* Supplied passage
— begin —

Sales Incentive
In our world, you can request anyone to perform virtually any task for a little (or bigger) incentive. So, what is the definition of incentive precisely? An incentive can be a service or payment (in most cases) that encourages or motivates someone to do something. Also, the “incentive definition’ refers to something stimulating that makes an individual go the extra mile. It can be both (inspiringly) positive and (illegally) negative.
What are sales incentives offered to real estate agents?
Real estate incentives are additional compensation offered to professional local real estate agents or brokers who have, for instance, surpassed their sales quota. More precisely, they sold more houses or found tenants for apartments for rent. A genuine “incentive real estate” can be a new vehicle, a holiday free of charge, or gift certificates. These sales incentives are compensation packages, premiums, rewards, or bonuses designed to inspire and reward outstanding performance.
Which are the most widely-used sales incentive types in real estate?
Like in any other industry, the best real estate companies provide their agents with sales incentives. Therefore, they will remain focused and dedicated and strive to exceed expectations.

— end —

* Given material

— begin —

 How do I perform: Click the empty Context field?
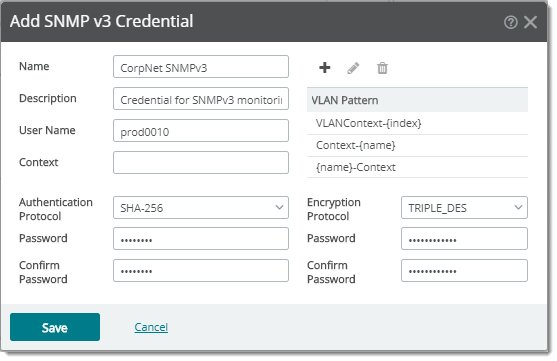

— end —

Pick up the piece on real estate sales incentives where it stops and continue writing it.

* Result of the exercise
Sales incentives serve as a means of recognition and foster healthy competition and collaboration within real estate teams. Moreover, real estate incentives will draw and retain top talent, as ambitious realtors are attracted to companies offering tempting premiums.
Commission-based compensation
Commission-based bonuses are the most traditional and dominant sales incentives in real estate. This type of compensation rewards agents and brokers with a percentage of the sales price upon successfully closing a deal. This model combines the real estate agent’s interests with the client’s objective of getting the best possible deal.
Performance-Based Bonuses
Real estate companies often implement performance-based bonus structures. It implies they offer extra financial rewards for meeting or outdoing predefined targets. For instance, agents close several transactions within a previously established time frame.
Tiered Commission Splits
Many companies practice tiered sales commission structures to increase the commission percentage earned. Thus, they inspire agents to achieve higher sales volumes or reach specific milestones.
Can real estate agents offer incentives to their clients?
Realtors and brokers can experiment with new strategies to attract buyers, investors, and sellers. One of the most discussed (and heavily debated) approaches is real estate agents offering incentives to entice potential customers.
Under such circumstances, agents can resort to cash-back offers, gift cards, home warranties, or even a paid holiday, for example, in the most charming US towns. The objective is to sweeten the deal and stand out from the crowd formed by agents from other agencies.
Tread lightly on offering real estate incentives!
At first sight, real estate incentives can be appealing. However, agents in the United States must be aware of and act according to a complex set of regulations and ethical considerations when offering such payments or concessions. Let’s look at the most notable ones!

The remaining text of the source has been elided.